## Task prompt:
Please count the lines of the data below that contain the string "pyautogui", with case counting, and give only the number.
** begin **
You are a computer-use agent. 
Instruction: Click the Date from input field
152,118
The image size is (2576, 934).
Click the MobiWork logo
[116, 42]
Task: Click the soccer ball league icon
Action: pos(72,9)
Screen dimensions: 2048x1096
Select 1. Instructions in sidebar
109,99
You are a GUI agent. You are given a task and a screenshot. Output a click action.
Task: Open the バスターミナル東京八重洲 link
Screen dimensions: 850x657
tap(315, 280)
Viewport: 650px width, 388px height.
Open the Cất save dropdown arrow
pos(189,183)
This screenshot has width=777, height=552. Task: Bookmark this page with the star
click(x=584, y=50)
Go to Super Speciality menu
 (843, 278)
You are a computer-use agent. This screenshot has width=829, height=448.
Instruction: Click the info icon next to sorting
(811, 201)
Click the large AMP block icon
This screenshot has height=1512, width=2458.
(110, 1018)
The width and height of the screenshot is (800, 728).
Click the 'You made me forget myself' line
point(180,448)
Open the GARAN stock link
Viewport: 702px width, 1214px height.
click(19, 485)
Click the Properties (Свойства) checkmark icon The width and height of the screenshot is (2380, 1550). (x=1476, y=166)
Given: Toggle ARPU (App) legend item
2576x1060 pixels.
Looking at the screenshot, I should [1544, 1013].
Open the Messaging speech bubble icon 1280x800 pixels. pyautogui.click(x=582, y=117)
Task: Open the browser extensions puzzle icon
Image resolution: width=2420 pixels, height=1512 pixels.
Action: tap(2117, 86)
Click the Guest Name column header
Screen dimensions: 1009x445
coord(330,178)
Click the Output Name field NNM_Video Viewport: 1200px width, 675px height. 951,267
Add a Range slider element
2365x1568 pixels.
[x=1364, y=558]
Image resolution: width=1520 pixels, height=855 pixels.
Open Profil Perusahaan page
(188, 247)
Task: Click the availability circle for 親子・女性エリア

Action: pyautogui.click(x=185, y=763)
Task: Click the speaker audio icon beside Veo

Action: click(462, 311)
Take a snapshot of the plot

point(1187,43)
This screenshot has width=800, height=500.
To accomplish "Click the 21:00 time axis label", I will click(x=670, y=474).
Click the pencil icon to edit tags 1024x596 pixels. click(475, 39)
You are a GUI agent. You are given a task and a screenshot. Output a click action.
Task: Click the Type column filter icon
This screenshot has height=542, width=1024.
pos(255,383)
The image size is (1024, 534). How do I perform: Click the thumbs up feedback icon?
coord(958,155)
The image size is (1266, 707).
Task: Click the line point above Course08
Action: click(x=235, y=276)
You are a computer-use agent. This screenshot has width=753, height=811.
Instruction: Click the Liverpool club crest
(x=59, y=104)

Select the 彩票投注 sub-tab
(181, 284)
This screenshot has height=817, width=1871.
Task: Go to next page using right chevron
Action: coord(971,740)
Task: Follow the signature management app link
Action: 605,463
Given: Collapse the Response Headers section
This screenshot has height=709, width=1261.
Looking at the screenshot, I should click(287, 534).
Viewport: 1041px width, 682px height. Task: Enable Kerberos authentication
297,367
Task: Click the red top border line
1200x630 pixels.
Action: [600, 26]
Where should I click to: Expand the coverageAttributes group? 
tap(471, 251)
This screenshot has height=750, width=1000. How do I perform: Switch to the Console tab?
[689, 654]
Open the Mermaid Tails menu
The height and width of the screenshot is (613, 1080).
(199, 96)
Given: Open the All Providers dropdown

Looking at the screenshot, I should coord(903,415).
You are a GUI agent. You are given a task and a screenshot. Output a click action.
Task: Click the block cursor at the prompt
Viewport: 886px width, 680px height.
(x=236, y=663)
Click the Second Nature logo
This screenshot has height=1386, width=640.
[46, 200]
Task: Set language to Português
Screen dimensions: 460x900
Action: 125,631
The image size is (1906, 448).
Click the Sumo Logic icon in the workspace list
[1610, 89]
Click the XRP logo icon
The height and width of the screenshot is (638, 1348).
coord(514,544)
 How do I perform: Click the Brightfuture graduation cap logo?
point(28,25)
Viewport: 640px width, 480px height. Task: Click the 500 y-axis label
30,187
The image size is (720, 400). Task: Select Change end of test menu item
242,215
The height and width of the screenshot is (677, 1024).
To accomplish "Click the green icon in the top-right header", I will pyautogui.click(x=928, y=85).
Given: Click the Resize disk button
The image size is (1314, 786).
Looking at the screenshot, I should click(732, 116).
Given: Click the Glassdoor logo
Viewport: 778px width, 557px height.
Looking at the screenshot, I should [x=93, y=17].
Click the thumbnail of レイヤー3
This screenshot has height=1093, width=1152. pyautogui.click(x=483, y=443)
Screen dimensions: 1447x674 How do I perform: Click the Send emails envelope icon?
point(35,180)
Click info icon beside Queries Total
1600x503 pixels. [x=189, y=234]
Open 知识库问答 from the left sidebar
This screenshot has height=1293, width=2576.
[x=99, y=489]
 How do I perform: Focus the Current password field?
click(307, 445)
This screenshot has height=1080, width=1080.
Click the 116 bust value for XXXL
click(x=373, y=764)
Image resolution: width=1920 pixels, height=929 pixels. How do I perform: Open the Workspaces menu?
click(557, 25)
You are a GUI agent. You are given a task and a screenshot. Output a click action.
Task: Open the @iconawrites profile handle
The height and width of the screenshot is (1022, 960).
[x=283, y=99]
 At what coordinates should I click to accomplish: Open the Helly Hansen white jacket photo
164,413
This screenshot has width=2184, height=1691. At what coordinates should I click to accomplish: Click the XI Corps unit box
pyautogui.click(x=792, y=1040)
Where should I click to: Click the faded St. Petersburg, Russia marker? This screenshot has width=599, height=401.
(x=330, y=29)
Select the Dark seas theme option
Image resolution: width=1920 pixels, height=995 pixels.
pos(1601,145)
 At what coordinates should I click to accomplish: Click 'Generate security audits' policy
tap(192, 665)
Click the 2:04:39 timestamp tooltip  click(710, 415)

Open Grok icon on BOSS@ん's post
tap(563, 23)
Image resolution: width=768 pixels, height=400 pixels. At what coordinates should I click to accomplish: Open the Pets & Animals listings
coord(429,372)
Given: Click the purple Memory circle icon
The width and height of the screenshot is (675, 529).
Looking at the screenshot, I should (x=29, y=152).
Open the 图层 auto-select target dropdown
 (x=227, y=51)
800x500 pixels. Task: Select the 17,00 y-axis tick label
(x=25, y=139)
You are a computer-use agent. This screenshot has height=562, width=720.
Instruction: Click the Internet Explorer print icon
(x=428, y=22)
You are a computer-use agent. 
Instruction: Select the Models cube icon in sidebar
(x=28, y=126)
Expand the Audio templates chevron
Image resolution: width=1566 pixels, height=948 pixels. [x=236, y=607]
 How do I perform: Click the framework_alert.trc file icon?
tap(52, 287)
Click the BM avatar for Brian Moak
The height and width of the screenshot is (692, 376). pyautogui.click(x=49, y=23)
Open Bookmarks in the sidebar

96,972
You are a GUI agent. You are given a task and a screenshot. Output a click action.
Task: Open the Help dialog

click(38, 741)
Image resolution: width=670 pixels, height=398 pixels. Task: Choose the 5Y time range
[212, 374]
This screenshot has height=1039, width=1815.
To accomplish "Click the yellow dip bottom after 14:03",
** end **
## Task result:
6